- **OBJECTIVE**
Copy out only the part of the listing that opens with the line containing "You are a GUI" and closes with the line containing "pyautogui.click(x=120, y=328)", both lines included. Keep the requests as they are, and shift every coordinate in the answers up by 124.

- **MATERIAL PROVIDED**

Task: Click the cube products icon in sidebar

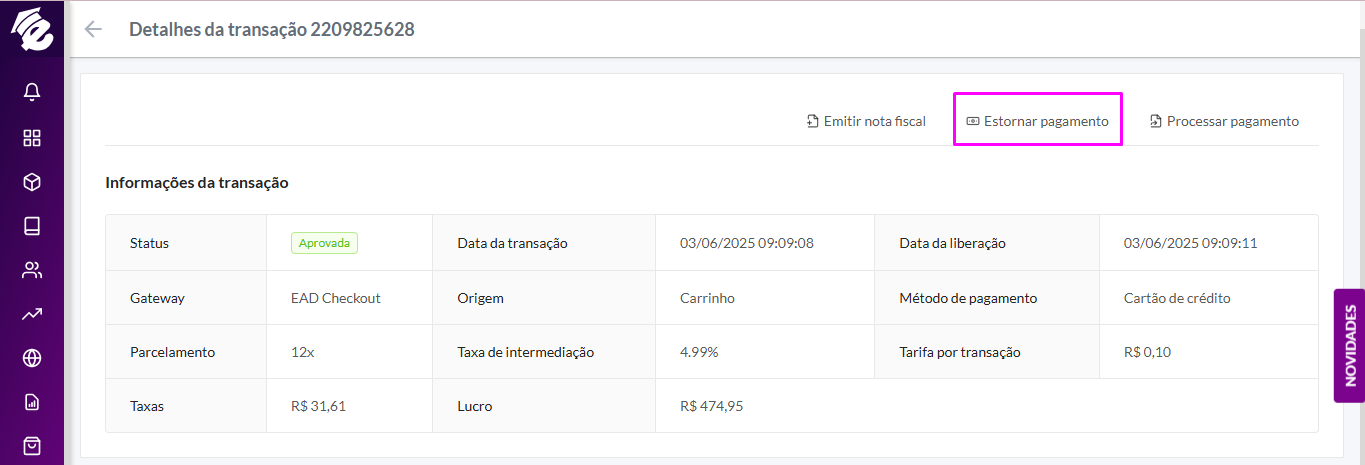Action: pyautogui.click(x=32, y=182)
* * *
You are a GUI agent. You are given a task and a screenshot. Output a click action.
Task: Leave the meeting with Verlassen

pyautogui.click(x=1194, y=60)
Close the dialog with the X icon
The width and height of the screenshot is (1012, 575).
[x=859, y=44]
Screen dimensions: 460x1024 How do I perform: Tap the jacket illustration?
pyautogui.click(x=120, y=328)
--
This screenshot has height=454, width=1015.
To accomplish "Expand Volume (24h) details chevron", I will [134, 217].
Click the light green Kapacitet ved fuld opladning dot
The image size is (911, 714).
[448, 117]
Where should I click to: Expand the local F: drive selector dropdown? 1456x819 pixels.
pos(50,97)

- **ANSWER BELOW**
You are a GUI agent. You are given a task and a screenshot. Output a click action.
Task: Leave the meeting with Verlassen

pyautogui.click(x=1318, y=184)
Close the dialog with the X icon
The width and height of the screenshot is (1012, 575).
[x=983, y=168]
Screen dimensions: 460x1024 How do I perform: Tap the jacket illustration?
pyautogui.click(x=244, y=452)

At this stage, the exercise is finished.